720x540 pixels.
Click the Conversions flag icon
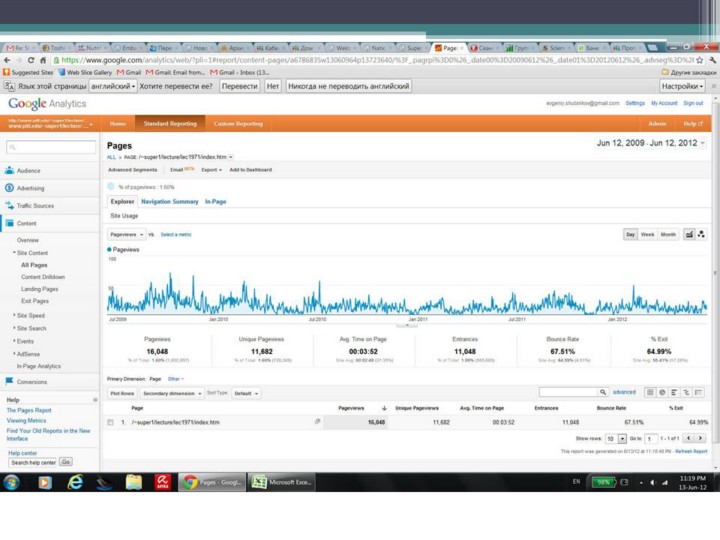[9, 382]
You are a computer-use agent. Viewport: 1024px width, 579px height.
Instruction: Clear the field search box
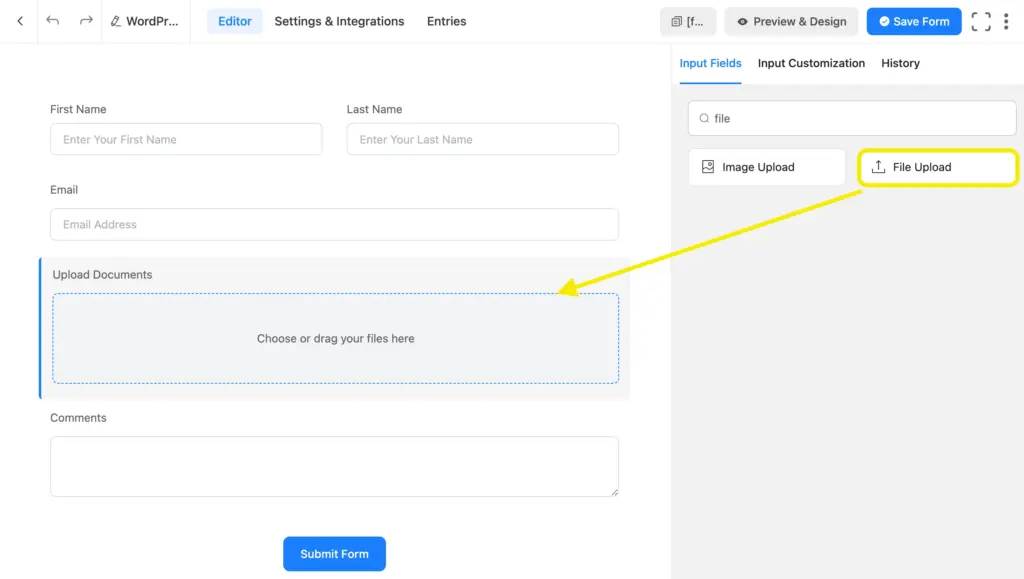(x=852, y=118)
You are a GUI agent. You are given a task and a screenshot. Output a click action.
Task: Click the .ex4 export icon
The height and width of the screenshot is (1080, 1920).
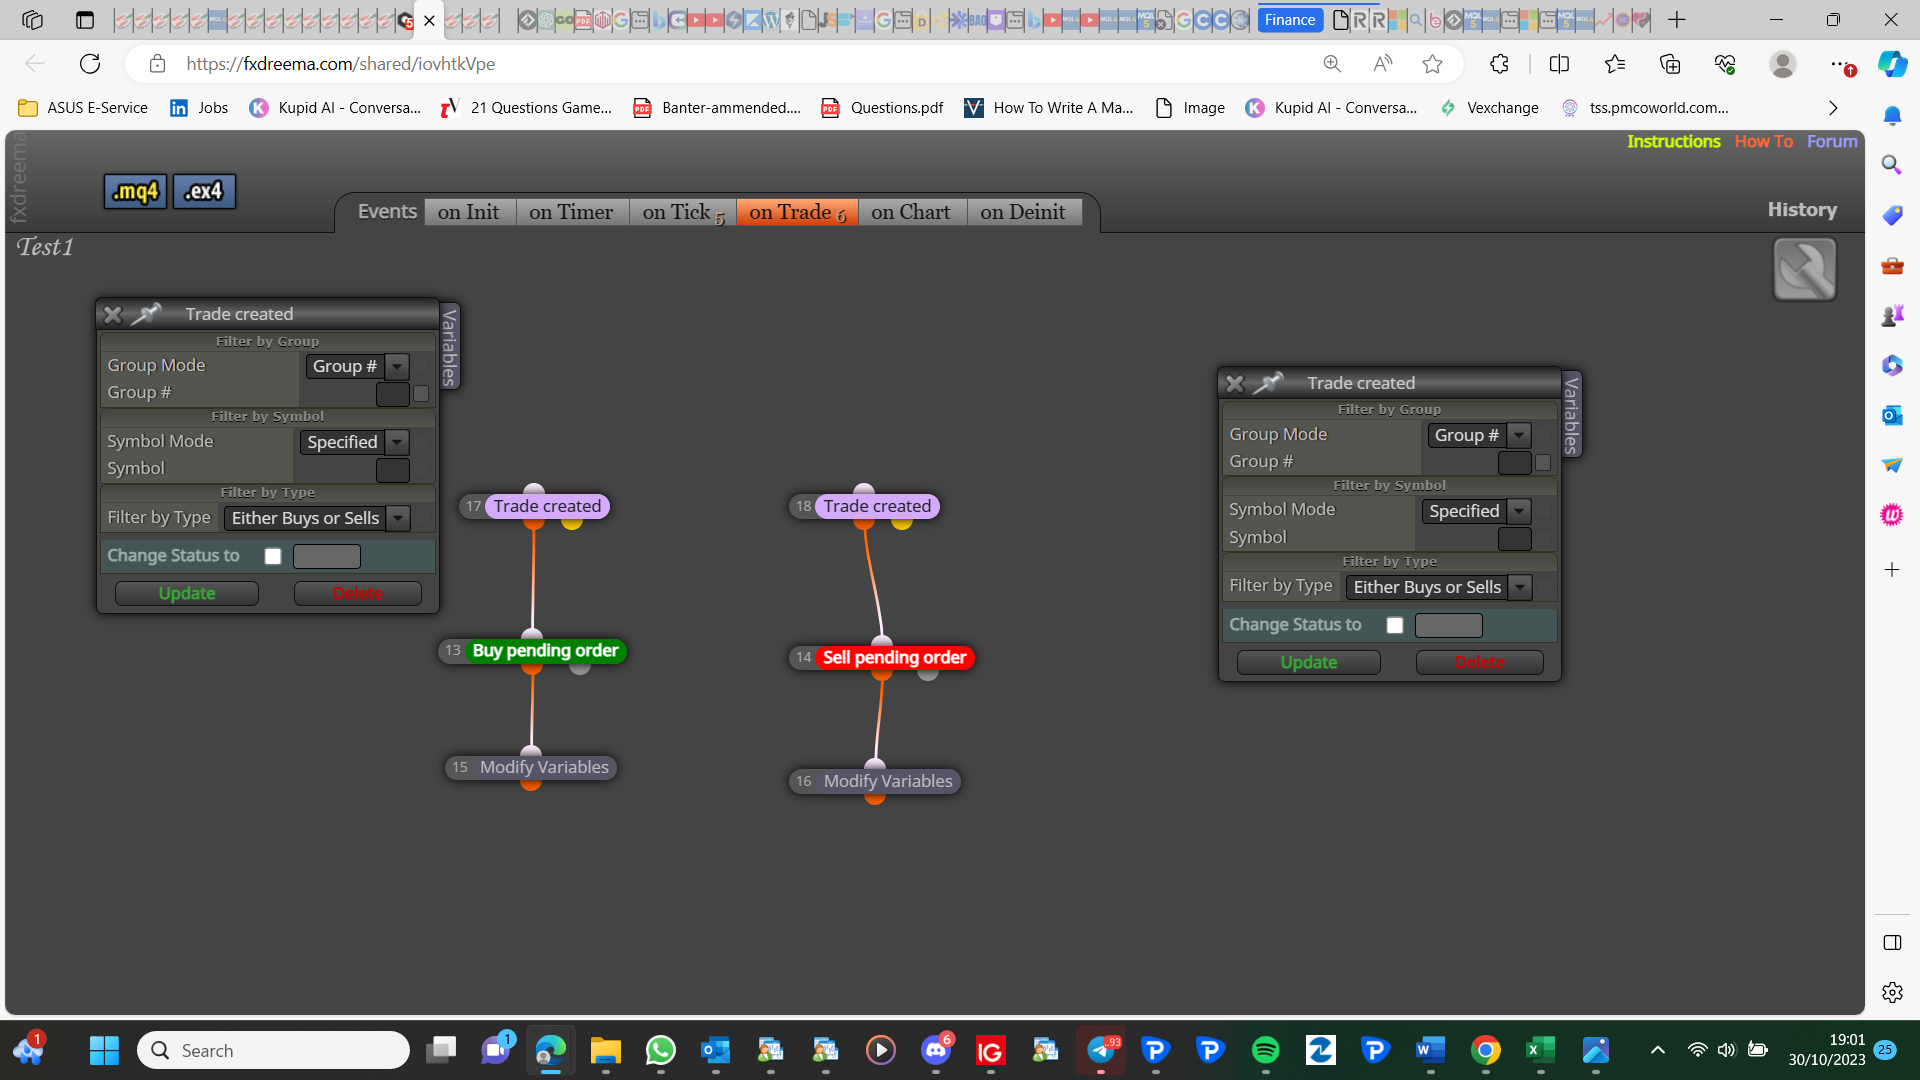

§ **PROBLEM STATEMENT**
Set down only the lines from the one with "Click the Conversions flag icon" through the end of the entries, exactly as they appear, leaving out each picture.

§ **THE ANSWER**
Click the Conversions flag icon
[9, 382]
You are a computer-use agent. Viewport: 1024px width, 579px height.
Instruction: Clear the field search box
(x=852, y=118)
You are a GUI agent. You are given a task and a screenshot. Output a click action.
Task: Click the .ex4 export icon
The height and width of the screenshot is (1080, 1920).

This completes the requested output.